You're reading: De-mining Donbas will take up to 40 years, Ukraine’s military says

After nearly four years of Russia’s war in the Donbas, Ukraine is now among the countries in the world most threatened by landmines and unexploded ordnance.

And the situation is so dire that even if the war were to stop tomorrow, it would take up to 40 years to make the region safe again, according to the Defense Ministry’s top minesweeping officer, Colonel Maksym Komisarov.

Untold thousands of unexploded shells and landmines are still scattered over an area of 16,000 square kilometers on both sides of the 400-kilometer frontline, posing a dire threat to the local population, Komisarov said during a briefing at the Defense Ministry in Kyiv on April 2.

He added that according to the United Nations estimates, up to 2,558 civilians had been killed by shells and landmines between April 14, 2014 and Aug. 15, 2017 alone. Official Ukrainian figures also show that, as of late March 2018, at least 273 Ukrainian troops have been killed and over 1,000 wounded by landmines since 2014.

Landmine clearance since 2014 has become a never-ending process in the region, due to fresh landmines being laid and continued fighting, often with artillery. Ukraine’s Armed Forces and the country’s emergency services together have 50 minesweeping squads, or nearly 300 personnel, working in the combat zones on a permanent basis. In the past four years they have already cleared a total of 346,000 unexploded shells all along the frontline.

“Can you believe that figure?” Komisarov said. “Each and every one of those dangerous explosive objects could pose a threat to at least 10 people.”

The officer told the Kyiv Post that the hazardous zone stretched up to 15-20 kilometers from the battle lines, given the range of the weapons used by both sides in the war.

And even though the Ukrainian military invests heavily in mine clearance in the territories it controls, there can be no absolute certainty that already cleared zones are safe for local civilians – unless the cross-frontline clashes stop completely.

“After fresh fighting, clean zones become fouled with unexploded ordnance all over again,” Colonel Komisarov told. “So we repeatedly have to go back to the same location several times.”

Russian traces

Meanwhile, the explosives contamination of Donbas continuously worsens, as Russia provides its proxy forces mainly with old Soviet-produced munitions from storage, which are often defective.

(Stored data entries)
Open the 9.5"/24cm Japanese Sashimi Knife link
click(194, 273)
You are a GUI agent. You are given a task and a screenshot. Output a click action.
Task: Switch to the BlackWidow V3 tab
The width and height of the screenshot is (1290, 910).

TASK INSTRUCTIONS
A) According to the article on de-mining the Donbas, why can't zones the military has already cleared be counted as safe for local civilians?
B) Pick up the article on de-mining the Donbas after its final sentence and keep writing.

ANSWERS FOR THE TASKS
A) Fresh fighting across the frontline leaves new unexploded ordnance in zones that were already clean. Minesweepers therefore have to return to the same locations several times, and cleared areas can't be considered certainly safe unless the clashes stop completely.

B)
Ukrainian sappers discover plenty of evidence that Russia still supplies arms to its proxy forces as they defused explosives in combat zones, Komisarov said.

For instance, when Ukrainian forces liberated the two partially occupied Donbas villages of Travneve and Gladosove in Donetsk Oblast in late November 2017, they found Soviet-made PMN-2 landmines in an area previously controlled by Russian-led forces. As Komisarov said, Ukraine had eliminated all such landmines from its arsenals long before the war, so they could only have come from Russia.

Ukrainian minesweepers also found ML-8 landmines, which have never been used by Ukraine’s military.

“Or we find TM-62 anti-tank mines, which are used (by both sides)” the officer said. “However, very often we find mines with stamps showing that they were produced after (the fall of the Soviet Union in) 1991.”

“They a priori could not have come from this country.”

In the meantime, despite the ongoing war in Donbas, Ukraine remains committed to its international obligations regarding the prohibition of use, proliferation, and production of anti-personnel landmines under the Ottawa Treaty of 1997, according to the military.

As part of the agreement, Ukraine has already disposed as many as 2 million landmines, Colonel Komisarov said.

Dire aftermath

Given the immense amount of arms sent into the Donbas by Russia, and still frequent exchanges of shelling, eliminating the explosives threat will take decades.

According to United Nations estimates, a year of hostilities normally entails an average of at least 10 years of mine clearing on former battlefields in an affected region.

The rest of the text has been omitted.